It is the coldest substance known. It takes an intense cold to produce it, and it has to remain cold much as ice is cold, only very much more so, as long as it is liquid air. For this reason it is carried about in vessels constructed so as to exclude the heat. Mercury dropped into it becomes a solid block, and meat quickly freezes so hard that it is brittle as glass and may be broken into a thousand pieces.

The liquid oxygen left after exposure of liquid air may be placed in a hollow in a cake of ice. Dip into it a watch spring and touch a lighted match to it and you will see the steel spring burn as if it were full of pitch.

Eight hundred gallons of common air are compressed into one gallon of the liquid. The liquid is unattractive and very common-looking. You would not suspect its great powers by merely looking at it in a dish. But when it expands into common air it has tremendous energy. A few drops confined in a closed iron pipe will explode and blow the metal to atoms.

When first produced it was so expensive a product that its value was above that of rubies. Now it is cheap and becoming more so. We expect it to become an ordinary article of commerce. One company is capitalized at $10,000,000 to push its use in place of steam and electricity.

Probably some of the companies advertising shares to sell are putting its powers far too high. One company's agents are representing that a very little of it in a cup will keep an icebox cold all day, and that a pound of it will reduce the heat in a large house on a warm summer day so that it may be kept cool at very small expense.

These extravagant claims are probably made for the purpose of deceiving people so they will buy shares. The facts seem to show that a pint of liquid air will not cool an ice box much more than will a pound of ice. The effect of a gallon of it in a large house would scarcely be felt in July, except for a short time in one or two rooms.
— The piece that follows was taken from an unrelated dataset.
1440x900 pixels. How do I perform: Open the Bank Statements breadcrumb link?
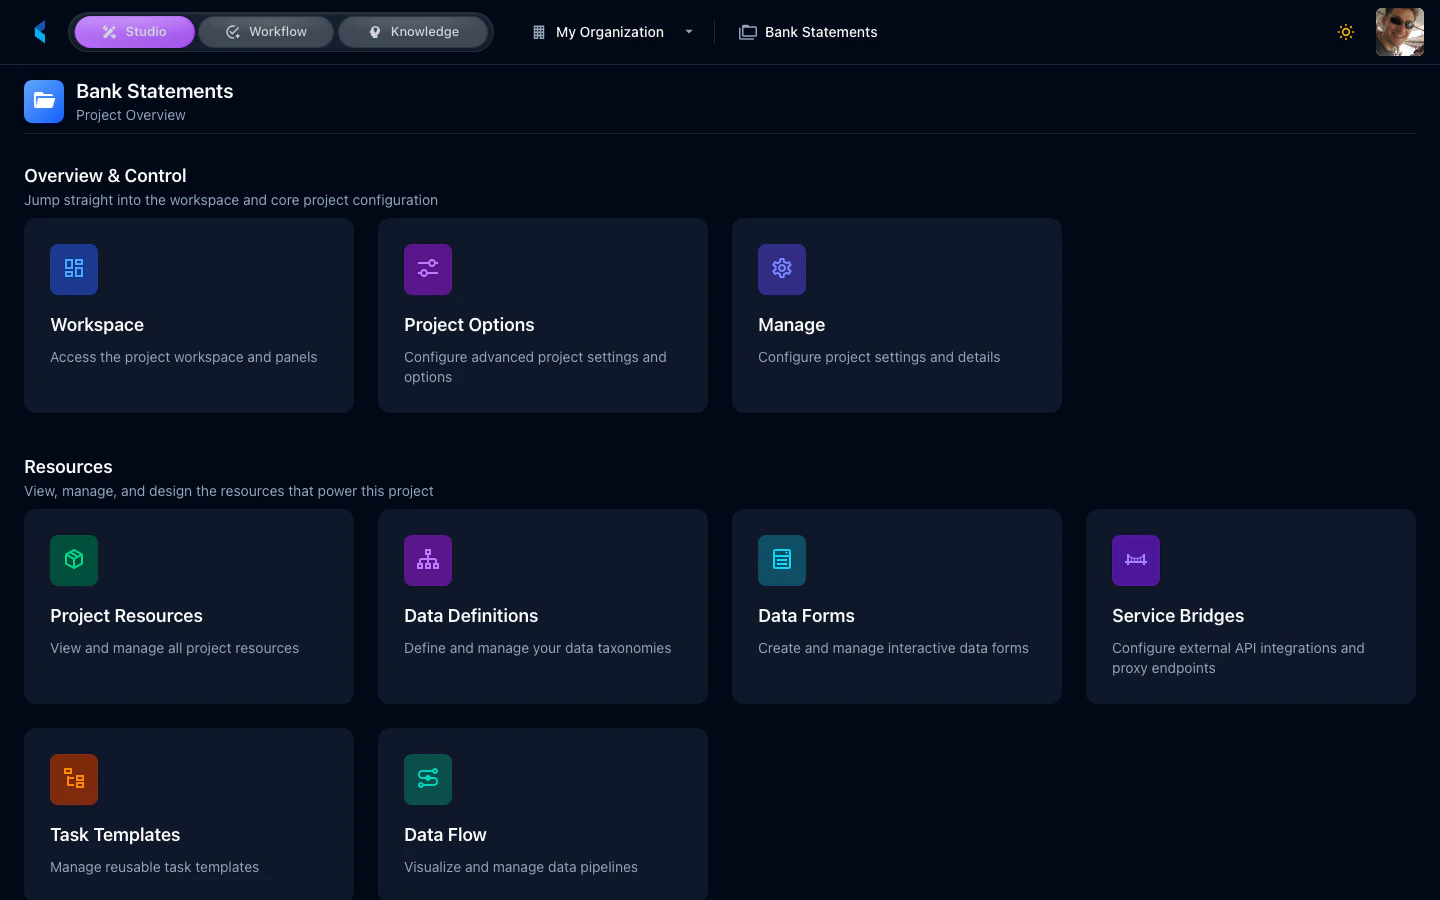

COMMON MINERALS AND VALUABLE ORES

COMPARATIVELY few persons associate the gem opal, with its brilliant internal colored reflections, with that material forming so large a part of the soil, sand. Yet the two are almost identical in composition. The mineral constituent of sand and of opal is quartz, though the latter often contains in addition some water.

Quartz is composed of the two elements occurring the most abundantly in the earth's crust, silicon and oxygen, both non-metals. As already indicated, the most common representative of the mineral substance is the sand of the soil. The sand grains are generally so eroded by the atmosphere and surface waters as to show little of the true quartz structure. A typical specimen of quartz, commonly known as "rock crystal," clear, transparent and approximately perfect in form, is not difficult to obtain for study. If not occurring in the particular locality it may be obtained from a dealer in minerals at slight expense. As studied by means of the rock crystal, quartz is remarkable for its transparency, its regular crystal form, and its great degree of hardness. Its transparency is such that printing may be read through the crystal. Its crystalline form affords an unfailing means to the mineralogist of recognizing the substance as quartz. If our specimen be large and perfect, we note that it is bounded by planes in such manner that we have a hexagonal prism terminated at either end by a hexagonal pyramid. With convenient apparatus for measurement, we learn the all-important fact to the mineralogist, that the angle between any prism face and an adjacent pyramid face is 141° 47´. The mineralogist obtains his accurate measurements by means of an instrument known as the goniometer. We may obtain cruder results by bending a readily flexible wire over the two faces, perpendicular to the edge of their intersection, until it is tight against either face. Then placing one arm of the bent wire along the base of a protractor, the point of flexure at the center of the base, the number of degrees between the two arms may be read, thus giving roughly the angle between the prism and pyramid faces of the quartz crystal. The great hardness of quartz is apparent in that it cannot be scratched with the point of a knife and that it will cut glass. Often clear parts of quartz crystals occur studding the surface of a rock structure, in the form known as a crystal aggregate. One property of quartz rock (any sandstone or quartzite) we must not fail to notice is the irregular fracture. This is recognized in the statement that quartz has no cleavage.

The study of the rock crystal should not lead us into the false conclusion that quartz is commonly transparent. Instead it occurs in various shades and colors from smoky white through yellow, red, purple, and brown to black. The cause of the abundance of sand on the soil surface is also liable to misinterpretation. While sand is naturally of great abundance, yet its commonness at the surface of the soil is due largely to its great resistant powers to the agencies of weathering.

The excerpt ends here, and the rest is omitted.